● **EXERCISE DETAILS**:
Carry on the passage about how a leader's behavior shapes an organization, starting after its last sentence.

● **SUPPLIED PASSAGE**:

***

Mind you, it doesn’t have to be the CEO who creates this effect. The leader of a department’s behavior is magnified through his or her centers of influence. Before long, you have employees asking themselves, “Well, he did it this way … so what’s wrong with me doing it that way, too?”
As the head goes, so goes the body.
So now we’re talking about HR, customer service and vendor relations issues. There is also the fact that the marketing, PR and sales departments have an unwanted part of the brand story they need to confront as well, especially when the events from that leader have created quite the negative perception in the public eye.
If you’re an executive who blows off meetings on a regular basis, it becomes the way your organization does things too. If you’re an airline that drags an innocent person off of an airplane forcefully, responsibility isn’t confined to the crew in error. No! It becomes the way you treat passengers on your airline. If you’re an accounting firm that has a cumbersome dial-by-name directory or a wealth management firm that routes all inbound calls to a call center, it’s not just about the technology and efficiency that’s bad. It’s about the fact that your firm is difficult to do business with from the very beginning.
In contrast, when we were interviewing people for an upcoming book, we were amazed by the kindness and generosity of one individual in particular. We asked him, “Is there anyone in your field that we should be talking to?” Like anyone else, we expected him to say one of two things: “Yes, here’s someone you should probably talk to,” or “Hmm. I know a lot of people. Let me think about that and get back to you.”
This gentleman did neither. He made one introduction. Then another. Then another. He must have given us at least six introductions over a period of time. When he said, “I’m thinking of you,” he really was and it wasn’t just lip service. It told us everything we needed to know about what kind of person he is and how he takes care of his clients in his business.
I can think of another amazing individual in the real estate space in this same way. The last time I made a referral to him, I received in return what looked like a very expensive piece of mail with a handwritten note. I’ll never forget it. He also is terrific about remembering to wish me a happy birthday or happy work anniversary on LinkedIn. (You can say this is easy to do because LinkedIn “remembers” this for you, but don’t forget that the effort to wish someone well matters.)

***

● **COLLECTED MATERIAL**:

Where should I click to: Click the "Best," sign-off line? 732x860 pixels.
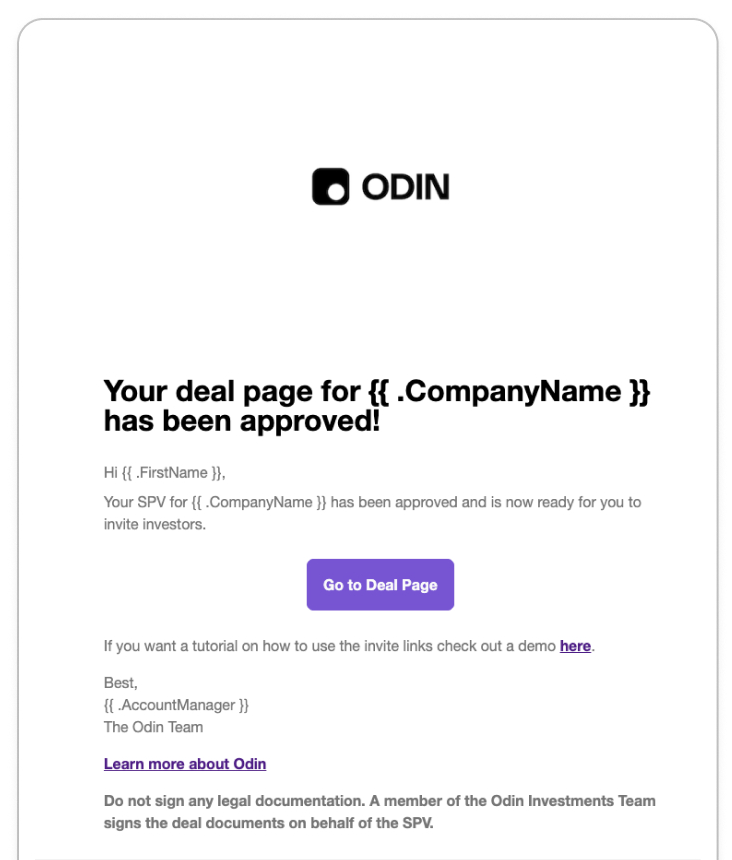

***

● **RESPONSE**:
Going forward, if I need to lean on him and ask a question, I don’t feel like I’m being pushy with him at all. So, if I run across anyone who needs his services, I’ll immediately think of him because of the way he — and, by extension, his organization — is sure to treat others.
One more comment on the handwritten note end: When I sent out my last book to some high-profile CEOs, I got a few simple email responses and one phone call of gratitude. From most recipients, I got no response at all, which was a bit of a turnoff, I’ll admit. Yet, there was one CEO of a global, multibillion-dollar hospitality chain, with nearly 200,000 employees in more than 100 countries, who found the time to send me a warm, handwritten note of thanks. With everything he had going on, I was touched. And immediately after that thought, another popped into my mind: “Wow! That must be the kind of personal touch with which they treat all their employees and guests.”
Rank may have its privilege when you are at the top of an organization. You get to do and say certain things that you didn’t before. But when you treat others well, with little regard for your own gain, it counts as action instead of just talk. When you don’t treat others with such respect, your action or lack of it can also count — not only against you, but your brand as well.
If you are to be a Leader With Courage, think about what you will tolerate when it comes to the behaviors of others. What aligns with your core values and what offends or violates those rules? Will you reward good demonstrations of those values and will you follow through on teaching those who break your code of ethics, honesty and fairness?
Or, as a group of advisors recently told me, “You have two choices: accept these bad behaviors as normal, or retire.” As you might have guessed, I still haven’t bought into their advice.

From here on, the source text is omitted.